Drohende Lohn-Preis-Spirale Riskanter und falscher Streik bei der Post

Meinung | Düsseldorf · Die Gewerkschaft Verdi ruft zum bundesweiten Arbeitskampf in den Verteilzentren für Briefe und Pakete auf. Höhere Löhne sind zwar nötig, aber ein längerer Streik für ein dauerhaftes Plus von 15 Prozent wäre schon grenzwertig.

 Der Arbeitskampf soll gerade die Verteilzentren treffen.
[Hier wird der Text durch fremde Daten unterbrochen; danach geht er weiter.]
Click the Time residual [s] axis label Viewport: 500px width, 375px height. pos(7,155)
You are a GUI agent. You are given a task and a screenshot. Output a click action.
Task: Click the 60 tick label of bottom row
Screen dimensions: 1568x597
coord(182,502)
Der Arbeitskampf soll gerade die Verteilzentren treffen.

Foto: dpa/Bodo Marks

Natürlich ist verständlich, wenn die Belegschaft der Post auf eine deutliche Lohnerhöhung auch wegen der hohen Inflation drängt, aber der von Verdi nun ausgerufene bundesweite Streik sollte hinterfragt werden:

Erstens wäre es ein schlechtes Signal für alle Branchen, wenn ausgerechnet in einem massiv vom Staat beeinflussten Ex-Monopolkonzern nun massive Gehaltserhöhungen von geforderten 15 Prozent durchgesetzt werden. Andere Branchen wie die Chemie waren sehr viel zurückhaltender. Diese Branche hat zu hohe dauerhafte Tariferhöhungen auch abgewendet, indem die Verhandlungspartner sich auf hohe, steuerfreie Zusatzzahlungen von 3000 Euro geeinigt hatten. Diesem Vorbild sollten die Tarifpartner bei der Post folgen. Falsch wäre dagegen, wenn eine Branche nach der anderen dauerhaft massive Lohnerhöhungen vereinbart,die dann wiederum zu höheren Preisen führen, was niemandem nützt.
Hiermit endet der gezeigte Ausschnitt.